- THINGS TO DO -
[A] In the review below, copy the passage between "It’s no big" and "such deluxe volumes.", inclusive.
[B] Condense the paragraph of the review that begins "So why a website rather than a series of separate volumes?" while keeping its main facts.

It’s still comparatively rare to review websites in literary journals, which seems a bit of a shame. I guess the audience for such high-culture authors as Smithyman remains basically print-oriented, and therefore likely to concentrate on his extreme posthumous productivity solely in terms of the books which have come out so far – Atua Wera (AUP, 1997); Last Poems (Holloway Press, 2002); Imperial Vistas Family Fictions (AUP, 2002); and – most recently – Campana to Montale (Writers Group, 2004).

And, without directions, this website might be a little difficult to find. A Google search brought up, first, the nzepc author page for Smithyman, then the Book Council entry, then my old pander essay on “Kendrick Smithyman’s Northland.” Even the Holloway Press’s own 1996 edition of Tomarata came up before the Collected Poems. And unless you happen to know to click on the words Mudflat WebWorks at the top of the Holloway Press page, you could still miss this fascinating edition.

It’s no big deal, though. The nzepc page provides a direct link to the Collected Poems, and that’s probably quite sufficient for most poetry-oriented readers.

So why a website rather than a series of separate volumes? Well, sheer bulk is one reason. The collection was divided, by Smithyman himself, into twelve chronologically-arranged folders (a thirteenth held the long poem Atua Wera; a further boxfile the materials for the Italian translations, Campana to Montale). Even the shortest of those folders, the last (1990-1995) is the size of a slim volume of verse. In fact, Peter Simpson’s Holloway Press has already issued it as a book, Last Poems. Cost is another factor. One doubts the traffic would bear another ten or so such deluxe volumes.

Of course there’s always the option of putting out Smithyman’s lifework as two or three close-packed scholarly volumes. I recently had occasion to consult Christopher Rick’s magisterial annotated Longmans edition of Tennyson (1st ed (1969) 1 volume, 2nd ed. (1987) 3 volumes – available now only in selected form as a paperback). The Ricks book is beautiful but somewhat cumbersome, and the fact that he wasn’t allowed to quote from the treasure house of manuscripts on deposit at Trinity College Cambridge in his first edition, a deficiency made up in the second edition., gives one more reason for preferring the practicality of the web.

Entries drawn from a collection:
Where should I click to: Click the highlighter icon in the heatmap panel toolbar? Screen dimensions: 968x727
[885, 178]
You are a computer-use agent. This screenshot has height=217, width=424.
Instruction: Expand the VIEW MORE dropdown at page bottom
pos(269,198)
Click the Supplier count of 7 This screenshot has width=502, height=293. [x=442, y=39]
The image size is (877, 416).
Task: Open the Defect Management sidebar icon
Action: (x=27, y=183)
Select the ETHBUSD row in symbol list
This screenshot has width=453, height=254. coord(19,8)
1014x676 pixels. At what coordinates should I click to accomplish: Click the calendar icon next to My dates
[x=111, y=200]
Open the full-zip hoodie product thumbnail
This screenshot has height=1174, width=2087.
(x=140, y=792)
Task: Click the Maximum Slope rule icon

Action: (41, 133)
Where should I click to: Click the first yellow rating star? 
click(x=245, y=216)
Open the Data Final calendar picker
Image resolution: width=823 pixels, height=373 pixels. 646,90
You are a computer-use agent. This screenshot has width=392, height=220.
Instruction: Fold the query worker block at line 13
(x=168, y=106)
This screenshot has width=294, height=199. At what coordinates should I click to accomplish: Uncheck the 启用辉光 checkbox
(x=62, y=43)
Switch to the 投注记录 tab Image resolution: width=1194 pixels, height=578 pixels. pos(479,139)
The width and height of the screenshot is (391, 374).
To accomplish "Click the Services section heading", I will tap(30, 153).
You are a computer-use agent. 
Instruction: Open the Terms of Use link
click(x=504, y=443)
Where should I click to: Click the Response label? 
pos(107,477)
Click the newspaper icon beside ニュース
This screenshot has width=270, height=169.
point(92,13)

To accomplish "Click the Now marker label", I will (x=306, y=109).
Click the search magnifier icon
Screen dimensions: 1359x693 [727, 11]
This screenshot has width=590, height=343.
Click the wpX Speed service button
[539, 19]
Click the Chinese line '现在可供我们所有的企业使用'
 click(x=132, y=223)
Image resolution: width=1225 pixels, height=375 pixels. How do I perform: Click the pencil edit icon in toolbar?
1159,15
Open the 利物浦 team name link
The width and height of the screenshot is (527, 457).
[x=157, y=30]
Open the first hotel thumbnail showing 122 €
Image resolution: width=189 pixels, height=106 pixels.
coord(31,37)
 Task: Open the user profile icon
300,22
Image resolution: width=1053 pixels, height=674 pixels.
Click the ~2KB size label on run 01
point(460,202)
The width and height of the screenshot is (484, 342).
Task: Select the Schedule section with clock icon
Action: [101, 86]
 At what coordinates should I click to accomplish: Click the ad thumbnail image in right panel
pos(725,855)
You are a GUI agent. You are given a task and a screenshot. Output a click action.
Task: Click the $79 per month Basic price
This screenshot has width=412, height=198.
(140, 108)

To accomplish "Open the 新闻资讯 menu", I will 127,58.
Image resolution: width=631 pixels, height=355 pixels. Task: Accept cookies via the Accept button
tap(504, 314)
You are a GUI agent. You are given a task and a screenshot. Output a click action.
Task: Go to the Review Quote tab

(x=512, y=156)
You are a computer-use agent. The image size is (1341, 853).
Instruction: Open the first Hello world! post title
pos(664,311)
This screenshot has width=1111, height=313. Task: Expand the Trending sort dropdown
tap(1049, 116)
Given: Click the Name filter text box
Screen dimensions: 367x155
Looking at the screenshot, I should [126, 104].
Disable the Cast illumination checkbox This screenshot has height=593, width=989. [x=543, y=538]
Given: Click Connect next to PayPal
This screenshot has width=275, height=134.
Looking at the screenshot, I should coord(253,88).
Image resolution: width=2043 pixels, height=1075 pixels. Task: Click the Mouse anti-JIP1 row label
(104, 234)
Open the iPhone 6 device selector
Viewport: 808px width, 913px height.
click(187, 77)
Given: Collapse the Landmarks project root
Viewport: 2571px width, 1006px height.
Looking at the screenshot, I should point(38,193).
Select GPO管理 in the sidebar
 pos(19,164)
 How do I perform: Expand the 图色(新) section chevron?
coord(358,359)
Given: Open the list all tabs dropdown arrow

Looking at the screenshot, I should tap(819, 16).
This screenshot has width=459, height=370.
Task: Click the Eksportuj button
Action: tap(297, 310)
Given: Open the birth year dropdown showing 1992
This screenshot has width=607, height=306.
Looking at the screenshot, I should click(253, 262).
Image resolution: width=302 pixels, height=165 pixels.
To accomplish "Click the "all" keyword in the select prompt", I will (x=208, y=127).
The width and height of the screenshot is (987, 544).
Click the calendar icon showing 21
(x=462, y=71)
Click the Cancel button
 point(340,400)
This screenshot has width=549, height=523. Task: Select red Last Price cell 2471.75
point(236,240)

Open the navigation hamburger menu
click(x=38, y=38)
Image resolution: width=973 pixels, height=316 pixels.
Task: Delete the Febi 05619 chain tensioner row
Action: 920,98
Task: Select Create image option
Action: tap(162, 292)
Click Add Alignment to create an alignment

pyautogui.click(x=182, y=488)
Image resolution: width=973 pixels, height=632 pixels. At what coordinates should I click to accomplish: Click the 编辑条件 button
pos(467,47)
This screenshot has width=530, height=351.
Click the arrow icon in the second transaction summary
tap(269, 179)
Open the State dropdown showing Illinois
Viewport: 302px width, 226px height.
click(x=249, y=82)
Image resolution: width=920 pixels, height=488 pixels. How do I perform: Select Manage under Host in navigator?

- THE RESULTS -
[A]
It’s no big deal, though. The nzepc page provides a direct link to the Collected Poems, and that’s probably quite sufficient for most poetry-oriented readers.

So why a website rather than a series of separate volumes? Well, sheer bulk is one reason. The collection was divided, by Smithyman himself, into twelve chronologically-arranged folders (a thirteenth held the long poem Atua Wera; a further boxfile the materials for the Italian translations, Campana to Montale). Even the shortest of those folders, the last (1990-1995) is the size of a slim volume of verse. In fact, Peter Simpson’s Holloway Press has already issued it as a book, Last Poems. Cost is another factor. One doubts the traffic would bear another ten or so such deluxe volumes.

[B] The collection appears as a website rather than as separate volumes for two reasons. The first is bulk. Smithyman divided the collection into twelve chronologically arranged folders, with a thirteenth for the long poem Atua Wera and a boxfile for the Campana to Montale translations. Even the shortest folder (1990-1995) is the size of a slim volume of verse, and Peter Simpson's Holloway Press has already published it as Last Poems. The second is cost, since another ten or so deluxe volumes would probably not sell.